3 min read

FOR SHE WILL BE MY HEROINE FOR ALL TIME

William Shakespeare: Words, words, words. Once I had the gift. I could make love out of words as a potter makes cups of clay. Love that overthrows empires. Love that binds two hearts together come hellfire and brimstone. For six pence a line, I could cause a riot in a nunnery. But, now?

One of my favourite films of all time, and one I get repeated abuse for advocating, is Shakespeare In Love (1998).

Funnily enough, I didn't even like the film the first time I saw it, finding it a little over played and twee but then found myself later becoming increasingly fond of it, returning to watch it more often than I would have initially imagined.

The comedic Hollywoodisation of William Shakespeare's biography seems an obvious idea in retrospect but as this was the first film to fully treat the subject in a light hearted way I always think it was uniquely original, depicting the London theatre world of the Elizabethan age as akin to that of the film business in Los Angeles in the late 20th century.

As someone who has spent a great deal of his time pitching his ideas before they're actually written, I related only too well to the erratic, harried and love sick Will as played by Josef Fiennes. Of course, I'm not comparing myself to Shakespeare but to the familar caricature of the desperate writer eager to please that screenwriters Tom Stoppard and Marc Norman satirised so well in this ingenious re-telling of the Shakespeare mythology. By making Shakespeare relatably human and flawed, they were able to dispense with the predictable pedestal he is typically placed on and bring him down to earth amongst the rest of us mere mortals.

One particular favourite scene of mine has Shakespeare testing his 'elevator pitch' for what will later become Romeo and Juliet to an unimpressed, yet constructive, Christopher Marlowe who gives him some help in improving the idea.

All the cliches of the tormented writer are utilised within the story: writer's block, lack of funds and the perpetual need for a muse to inspire the masterpieces about to be written - in this instance, Romeo and Ethel: The Pirate's Daughter, later to become Romeo and Juliet.

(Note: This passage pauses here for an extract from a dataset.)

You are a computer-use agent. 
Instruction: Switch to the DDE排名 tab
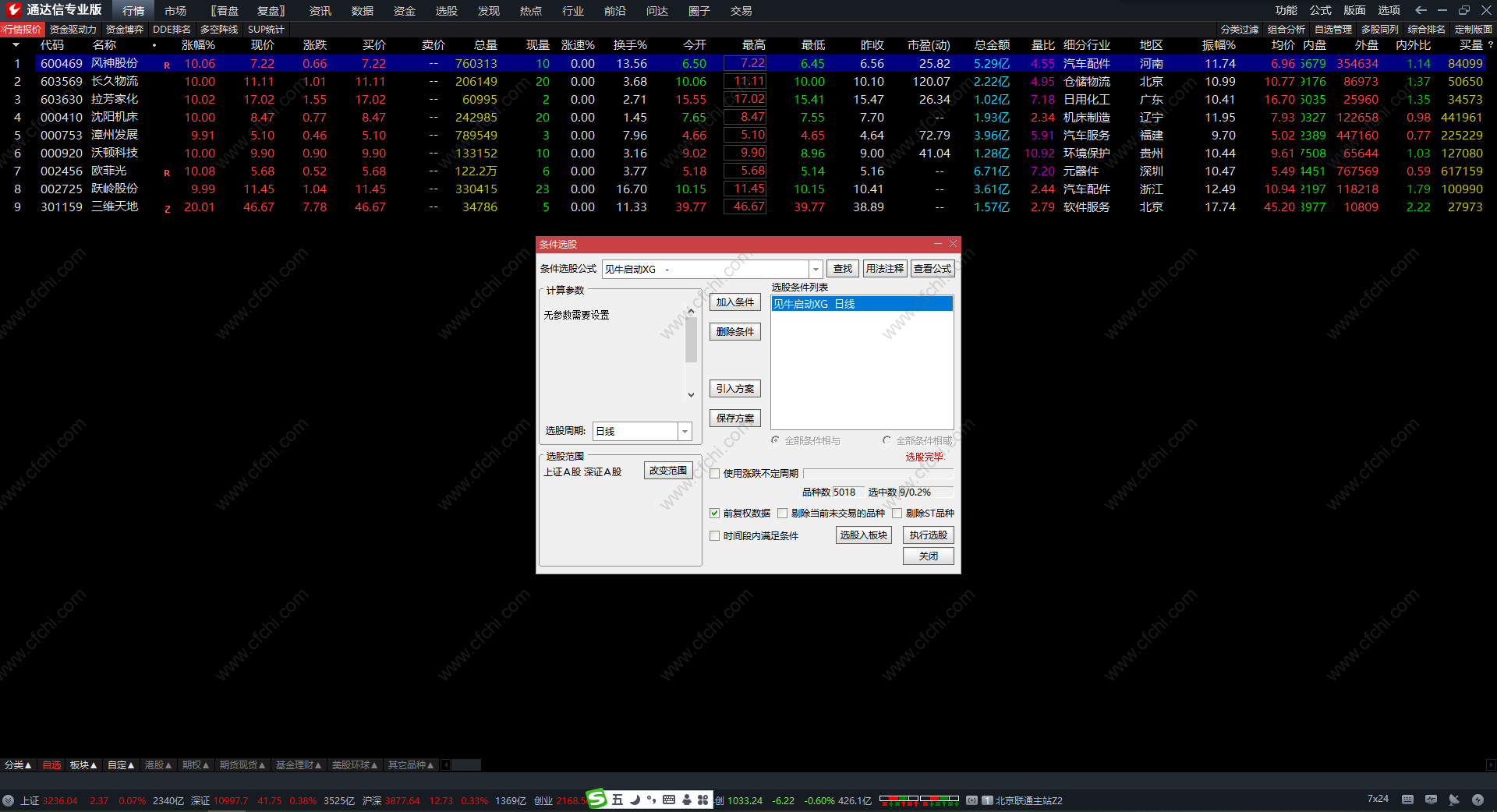(x=172, y=30)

After finding his muse in the form of Viola de Lesseps, a theatre loving lady of the court who is to be betrothed to the obnoxious Lord Wessex (Colin Firth), Shakespeare sets to work on his most famous play.

The meta structure for the concept of the film plays out with typical Stoppardian brilliance as the behind the stage drama mirrors the onstage tragedy and a neat dance of thematic alignment between Shakespeare's personal and creative life is replicated with the story of Romeo and Juliet, dazzling us until we're left with one of the most perfect endings of any Hollywood film in the past forty years.

Winning a wager instigated by Queen Elizabeth to accurately portray true love on the theatre stage, Shakespeare wins the bet but loses the girl. Viola then is given the task of paying Will the bag of coins on behalf of the Queen, who is knowingly providing the young lady a final opportunity to say goodbye to the playwright.

Destiny now fully against them, Will vows to immortalise Viola as a heroine for his next play, Twelfth Night.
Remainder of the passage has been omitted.